Text and element pointing records:
----

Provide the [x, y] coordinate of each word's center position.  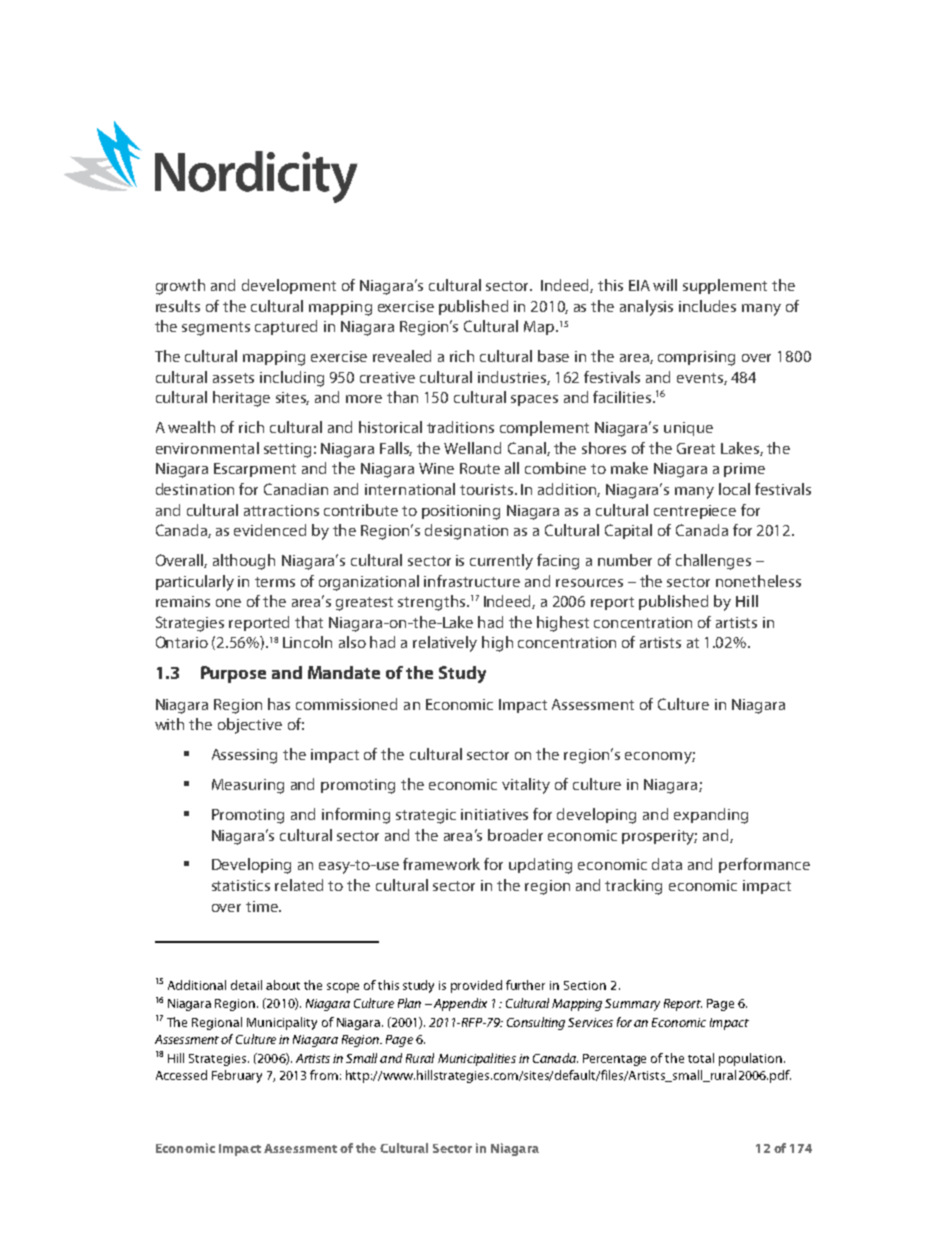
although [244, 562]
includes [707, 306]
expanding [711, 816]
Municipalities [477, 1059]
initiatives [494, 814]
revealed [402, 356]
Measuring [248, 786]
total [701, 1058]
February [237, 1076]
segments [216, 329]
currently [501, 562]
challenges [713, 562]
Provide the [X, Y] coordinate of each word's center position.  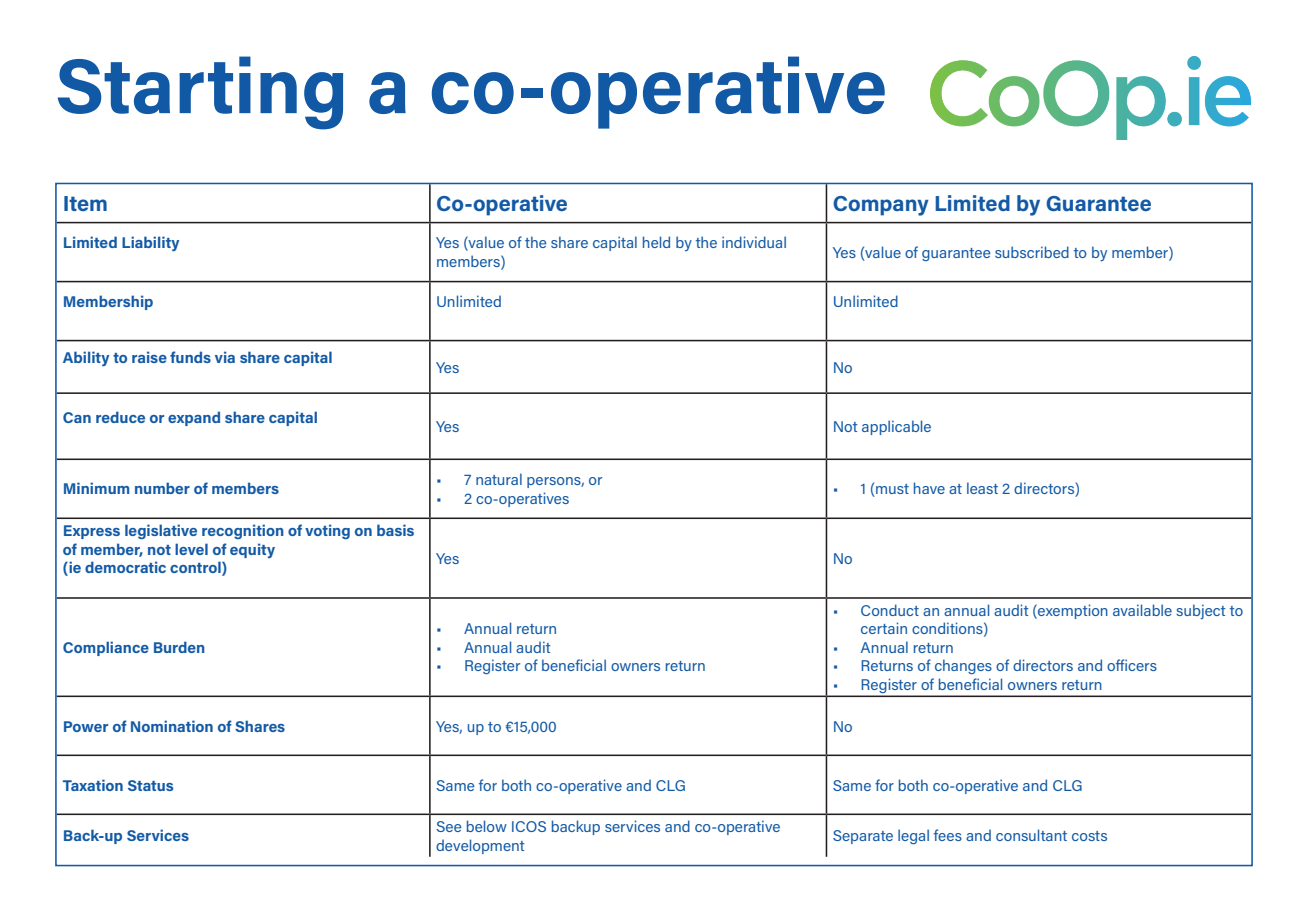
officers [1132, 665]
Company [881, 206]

----

DIRECTIONS FOR THIS TASK ::
Switch "center position" to "midpoint" everywhere it appears in the records, and write all the records out again with nothing else changed. Leave the pictures out of your answer.

RESULT OF THIS EXERCISE ::
Provide the [x, y] coordinate of each word's midpoint.  
although [244, 562]
includes [707, 306]
expanding [711, 816]
Municipalities [477, 1059]
initiatives [494, 814]
revealed [402, 356]
Measuring [248, 786]
total [701, 1058]
February [237, 1076]
segments [216, 329]
currently [501, 562]
challenges [713, 562]
Provide the [X, Y] coordinate of each word's midpoint.  
officers [1132, 665]
Company [881, 206]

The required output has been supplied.